I assume you mean the average age of mental functioning, or should I say malfunctioning. When you have an unmoderated forum like this, it becomes a magnate for these social emotional failures who need another outlet for their misfiring synapses. 

Of course their response to this quasi-intellectual statement would be - ^(*%$$ (()(%^%* @^$#% !!!


----------



## Mooh (Mar 7, 2007)

Last time I went there I left feeling dirty. Civil and dignified it isn't. It reeks of ill will. 
Mankind needs laws to keep it from anarchy and self-destruction, and to maintain common courtesy.

Luckily, happiness exists without HC.

Peace, Mooh.


----------



## david henman (Feb 3, 2006)

...harmony central is where, many years ago, i first became aware of the unbelievable preponderance of hate, and hate rhetoric, in north american society.

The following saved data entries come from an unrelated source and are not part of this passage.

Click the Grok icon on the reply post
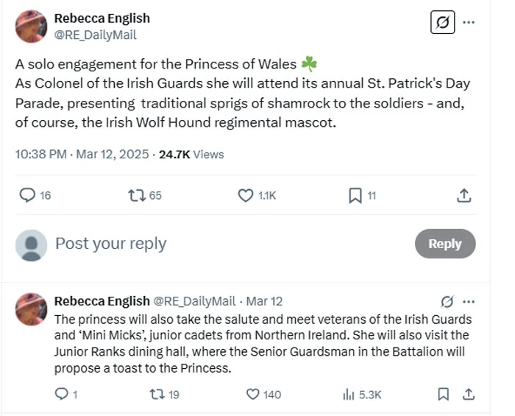[446, 301]
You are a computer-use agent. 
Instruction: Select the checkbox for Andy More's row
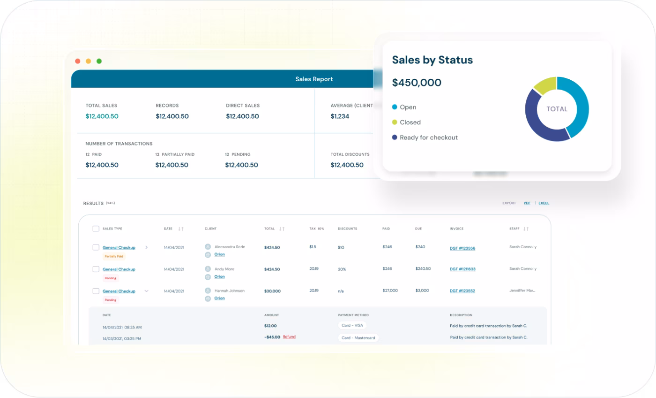(96, 269)
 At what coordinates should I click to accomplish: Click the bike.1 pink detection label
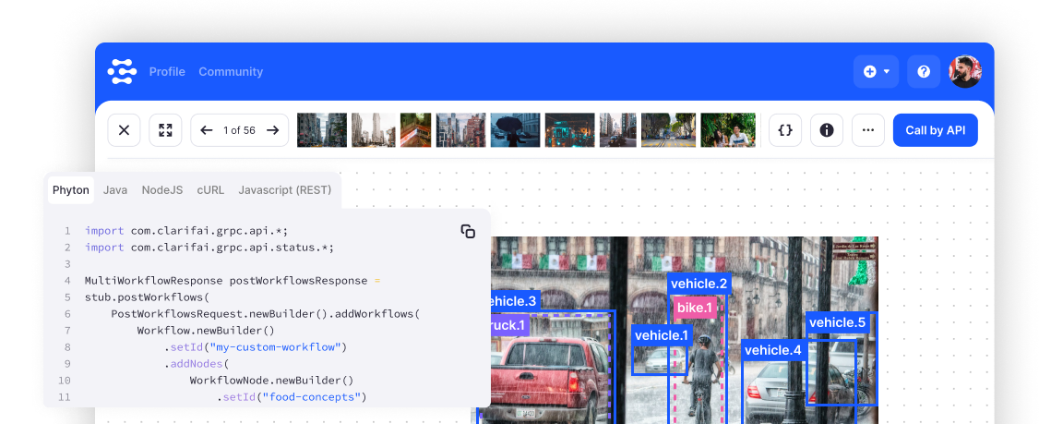click(693, 308)
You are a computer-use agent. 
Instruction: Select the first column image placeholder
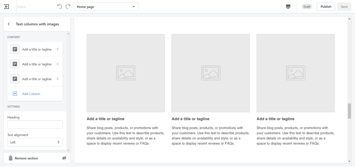(125, 73)
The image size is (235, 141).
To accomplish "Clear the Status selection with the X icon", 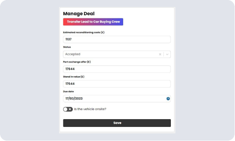I will [160, 54].
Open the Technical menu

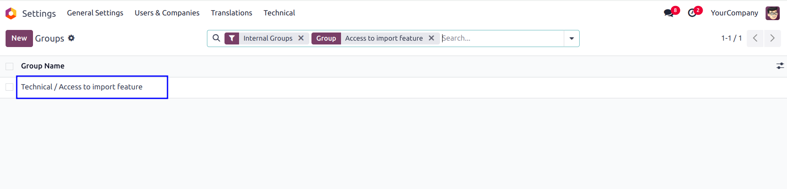click(279, 13)
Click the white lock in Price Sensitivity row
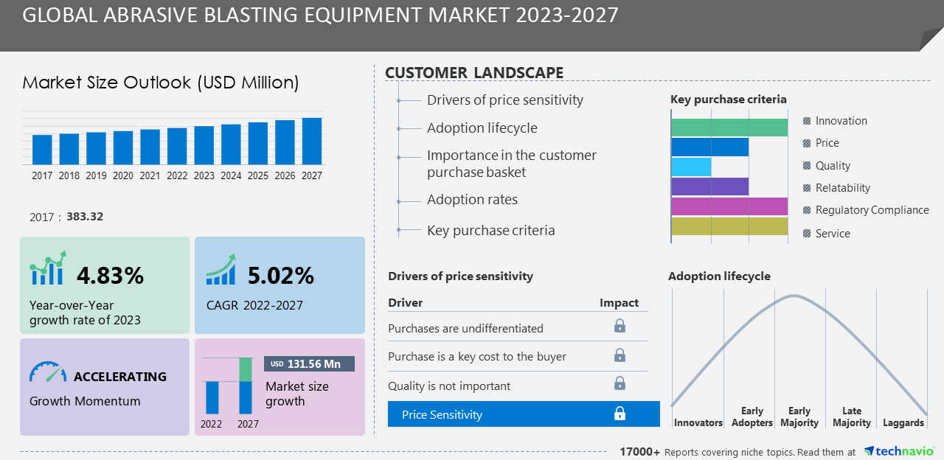Screen dimensions: 944x460 (620, 414)
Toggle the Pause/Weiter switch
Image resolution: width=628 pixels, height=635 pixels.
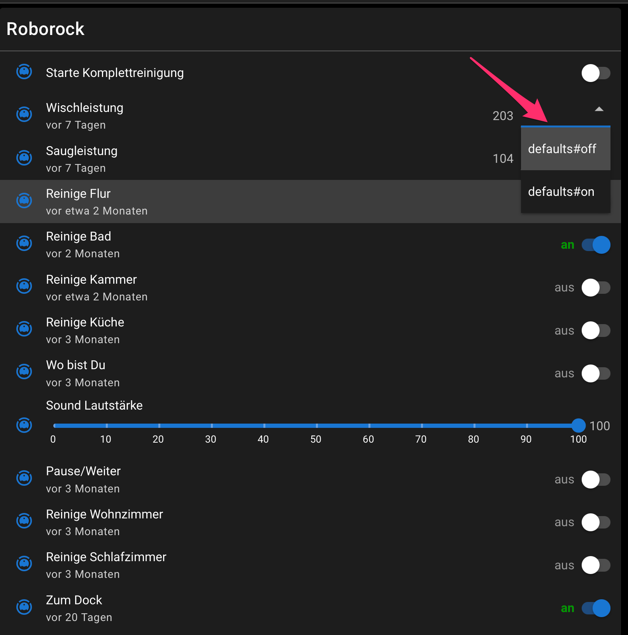point(596,480)
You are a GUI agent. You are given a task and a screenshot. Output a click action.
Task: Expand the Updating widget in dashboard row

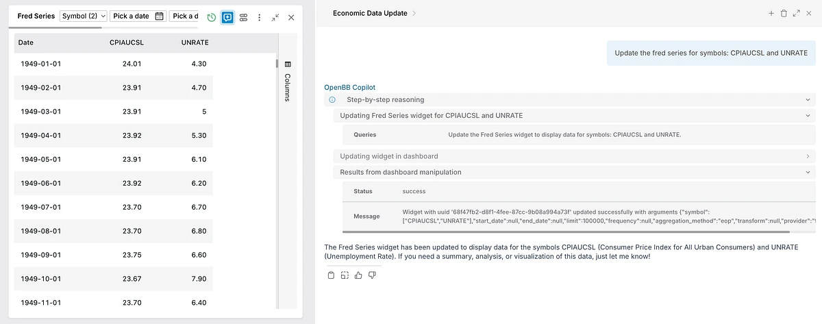(x=808, y=156)
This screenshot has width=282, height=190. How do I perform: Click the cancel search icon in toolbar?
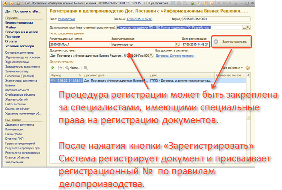tap(86, 68)
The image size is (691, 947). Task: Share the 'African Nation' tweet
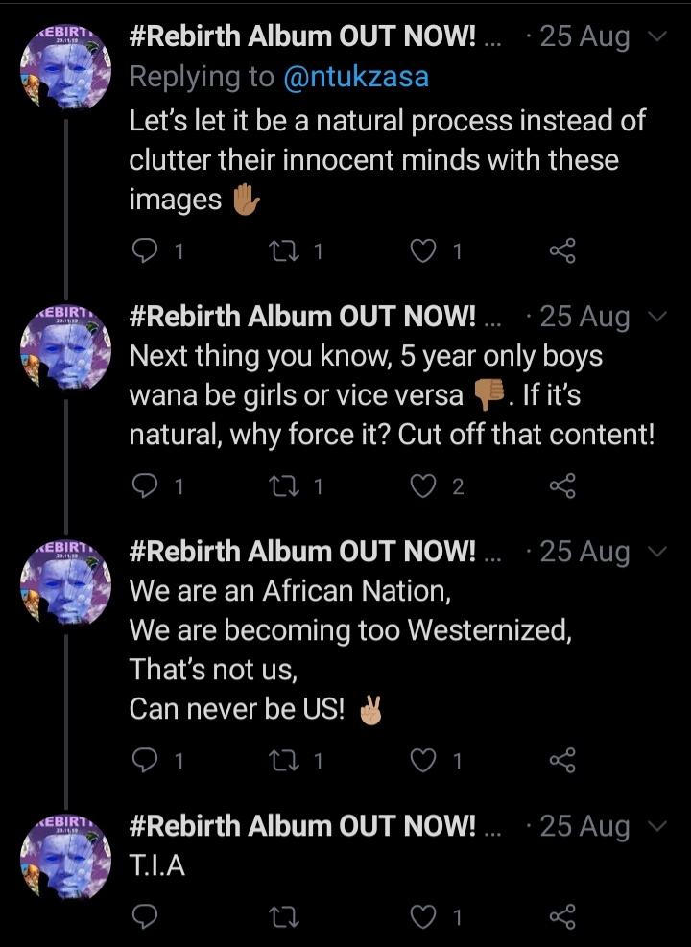562,761
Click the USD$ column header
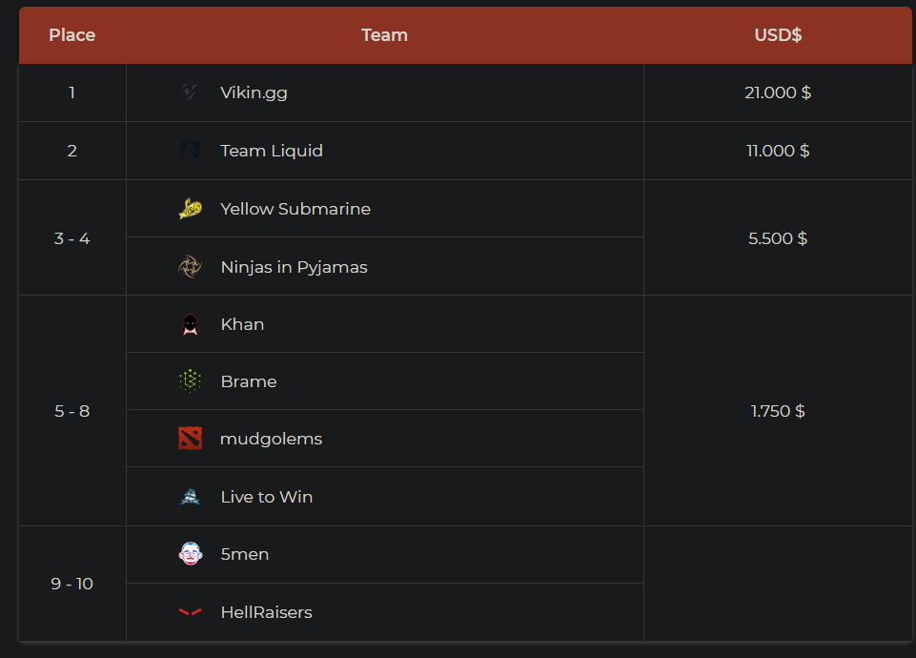Screen dimensions: 916x658 [778, 35]
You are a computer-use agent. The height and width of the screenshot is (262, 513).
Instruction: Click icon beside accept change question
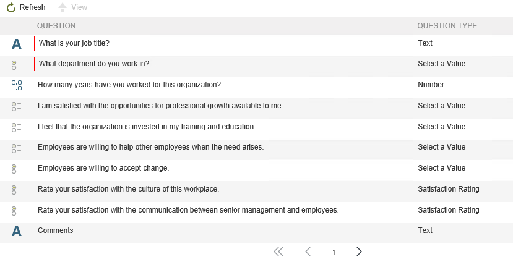(17, 169)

i was doubly shocked that it came from musicians.

i have since come to realize that this kind of rhetoric is the norm in mainstream society. or, perhaps more accurately, has _become_ the norm

but hc takes it to sickening levels. i haven't been back in years, because i just don't have the stomach for it.


----------



## sneakypete (Feb 2, 2006)

not totally, the acoustic section is quite civilized. But it`s the internet, ya can`t take it too seriously, I go there `cause it`s funny and don`t get upset at what goes on. I don`t believe a word in the gear reviews but do go there to see what folks are paying for guitars, thats it. But HC is a joke, it`s gotta be...who can believe that stuff is real? I sure don`t, it`s the only place I know of that allows that kind of language but honestly, I`ve had lots of good laughs at that site.


----------



## GuitarsCanada (Dec 30, 2005)

sneakypete said:


> not totally, the acoustic section is quite civilized. But it`s the internet, ya can`t take it too seriously, I go there `cause it`s funny and don`t get upset at what goes on. I don`t believe a word in the gear reviews but do go there to see what folks are paying for guitars, thats it. But HC is a joke, it`s gotta be...who can believe that stuff is real? I sure don`t, it`s the only place I know of that allows that kind of language but honestly, I`ve had lots of good laughs at that site.


I think that the site owners must take some responsibilty for controlling the sites content. If for example your site is called "The Gun Forum" then people surfing the net and coming upon it should reasonably expect to go on there and read articles and get involved with the discussions. I can't believe that a person going to that forum that wants to talk about his sticky trigger on his Glock wants to sift through nonsense about someones new guitar. If all sites were to allow a total free for all in subject matter then it kind of defeats the purpose of having discussion forums. Call it the "Talk about whatever you want" forum. Harmony Central "was" a music site if I remember correctly. Way back they used to have a pretty good review section. But that forum has gone haywire. Forum owners need to control the content for all of the legitimate members.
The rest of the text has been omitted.